In the MVC pattern: - the model represents the data. It is commonly a abstraction of the database layer. However it does not enforce a database type. The database might be relational, object oriented, simple key/value, etc... - the view presents the data to the client. It takes the data and how they should be presented, then translate the data to the expected representation. For example, data may be represented by a tree of objects. The view transforms the tree into a HTML file. - the controller is the central part that gets the data from models and process them. Once the data are processed and can be passed to the view.
A component-based with continuation framework manipulates components with a local state and actions the component applies to itself. You can see that like a widget. The continuation allows to run through the different states of the component despite the stateless nature of HTTP.
Both processes have their advantages. They also have in common the need to access data and process them efficiently. One of the main issue comes from blocking and sequential processing.
Parallel processing
Why?
Imagine you have a page with multiple widgets. As a basic example, let take a blog. We want to display the articles and their summary, the list of article titles, RSS feeds, a tag cloud and tweets.

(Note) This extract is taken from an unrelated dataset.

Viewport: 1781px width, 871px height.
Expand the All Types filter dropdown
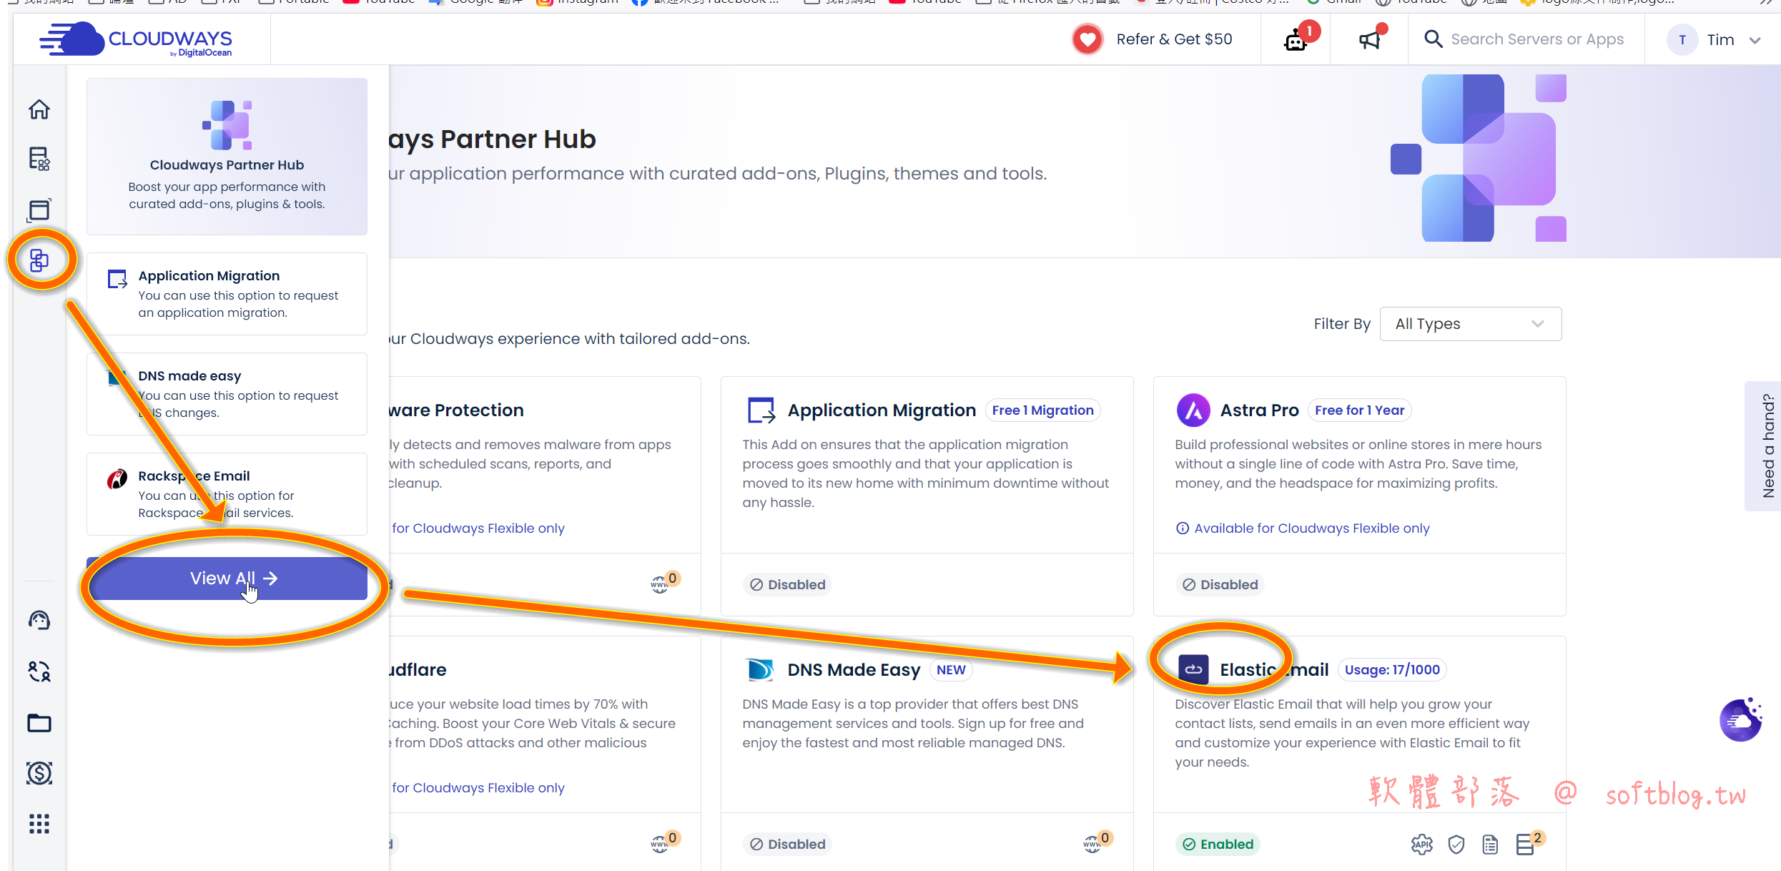click(1470, 324)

First there are data in common. The articles and their summary, shows the articles. And the RSS feeds are almost the same as the articles in HTML. The tag cloud may be a heavy query on a database. Finally tweets come from an external site and we don't control their available nor the time to get the result.
Computing unit
Then we would like to split each widget, group widgets that share data and process each of them separately.

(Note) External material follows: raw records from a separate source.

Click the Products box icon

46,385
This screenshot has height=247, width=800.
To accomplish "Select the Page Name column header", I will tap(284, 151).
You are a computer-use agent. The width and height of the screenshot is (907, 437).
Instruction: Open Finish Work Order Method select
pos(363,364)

Each widget needs a simple computing unit. A coroutine seems better than a thread, because with cooperative multitasking we choose when we schedule the tasks. Furthermore we could see a widget process as the continuation and choose to interrupt it when needed.
How to group the data?
If we wait before data are actually retrieved, we must not use the data, or if we need them, only symbolically. This part is really interesting. Like a mathematical proof with letters only, we may not need the values. We build a computation with symbolic data and execute it at the end.
How to retrieve data in parallel?
A normalized data model helps to ensure ACID properties. However we don't need them all the time. Sometimes, it is just more convenient to be able to pass JOIN queries to the database. However it means we relying in only one data source.
We should find the data that don't need to be normalized e.g. the data that don't need consistency. ACID properties where designed in an OLTP context (in the end of the 60's and in the 70's to answer financial and industrial needs). Do you really need them in your web application? To continue with our simple blog application, do we need consistent data about our tag cloud? At least we should ensure the tags exists but is it critical to have an up-to-date count (or another criterion for the tag size)? It's the same of the tweets, there is no problem to miss the tweet sent 10s ago.
Multitasking was implemented to allow task to run while other tasks are waiting for I/O (input/ouput) to complete. Here it's exactly the same. It takes time to get the data. we don't want to loose that time. So, while we wait let another process keep the cpu busy! And if it's possible, share the data that can be shared!